Ils ont alors exploré tous les domaines du savoir : astronomie, mathématiques, physique, chimie, médecine, botanique, philosophie, histoire géographie, architecture, etc. comme nous allons le voir.  Alors d’où vient l’idée reçue  selon laquelle les Arabes n’ont rien inventé ou

n’ont été qu’une courroie de transmission ? N’auraient-ils d’ailleurs été

que cela que ce serait déjà important. En effet, au XVè-XVIè siècle, alors que le monde arabo-musulman est  en déclin, l’Europe prend l’ascendant et redécouvre grâce à eux, son héritage gréco-romain. Elle doit bien admettre sa dette car la plupart des textes anciens perdus pendant “l’âge des ténèbres”  de la chrétienté, autour de l’an Mil, avaient été traduits en arabe par des  Syriens chrétiens maîtrisant le grec.

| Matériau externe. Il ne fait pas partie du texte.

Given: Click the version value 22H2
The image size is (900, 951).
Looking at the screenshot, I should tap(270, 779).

Mais on souligne alors leur chrétienté plutôt que leur arabité. On leur doit aussi ainsi qu’aux musulmans la traduction de textes fondamentaux persans et indiens.

Au XIXè siècle, Ernest Renan (1823-1892) rend hommage à ces apports de l’Orient musulman, puis critique l’obscurantisme de l’islam décadent. Cette analyse prévaut tandis que se développe un discours antisémite (anti-juif et anti-arabe) et que les orientalistes minimisent les apports de la civilisation arabo-islamique. Ce sont des spécialistes, notamment Européens comme Louis Massignon, Maxime Rodinson, Jacques Berque, André Miquel et d’autres ainsi que des Arabes et le Pakistanais Abdus Salam (1926-1996), premier prix Nobel scientifique du monde musulman (1979), qui rétabliront les faits au milieu du XXè siècle.

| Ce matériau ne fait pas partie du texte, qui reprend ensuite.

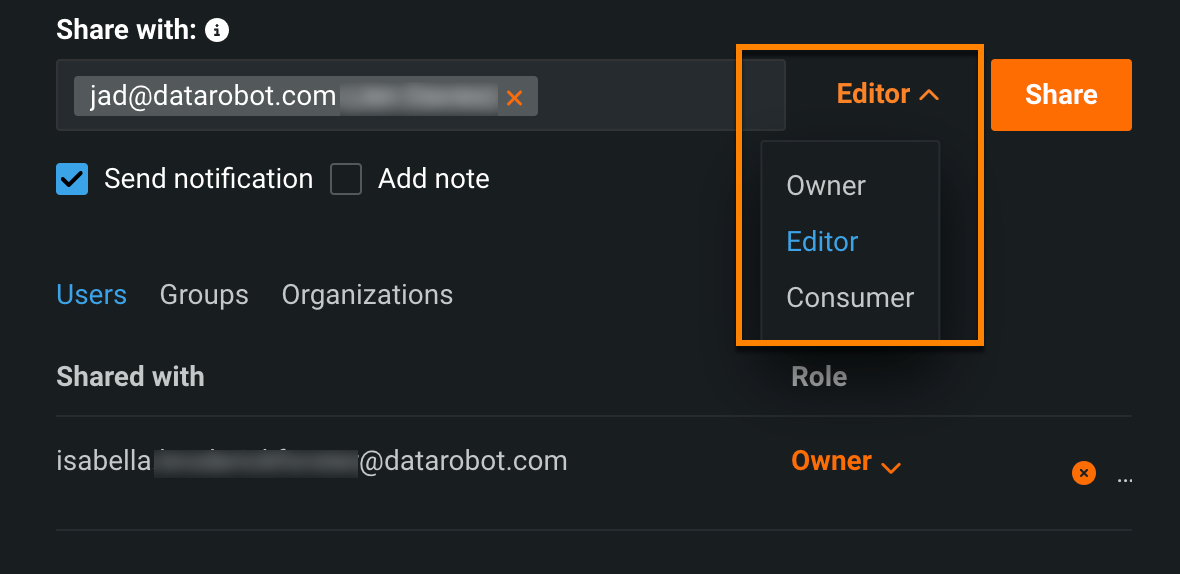Enable the Add note checkbox
Image resolution: width=1180 pixels, height=574 pixels.
[346, 179]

Abdus Salam, que j’ai eu l’honneur de rencontrer et dont j’ai fait le portrait dans Islam, civilisation et sociétés[6] qui vient d’être réédité et traduit en espagnol, se voulait aussi un missionnaire de la science. Il se rendait de pays en pays pour appeler les musulmans à renouer avec leur âge d’or et déplorait que les dirigeants n’accordent pas suffisamment d’importance et de crédits à la recherche. Il rappelait que de nombreux versets du Coran, je cite : “ exhortent les croyants, hommes et femmes, à étudier la nature, à réfléchir (...), à faire de l’acquisition du savoir et de la compréhension par la science un élément de la vie de la communauté”, et que l’un d’eux “souligne la supériorité du  âlim, l’homme qui a le savoir et l’intelligence.” 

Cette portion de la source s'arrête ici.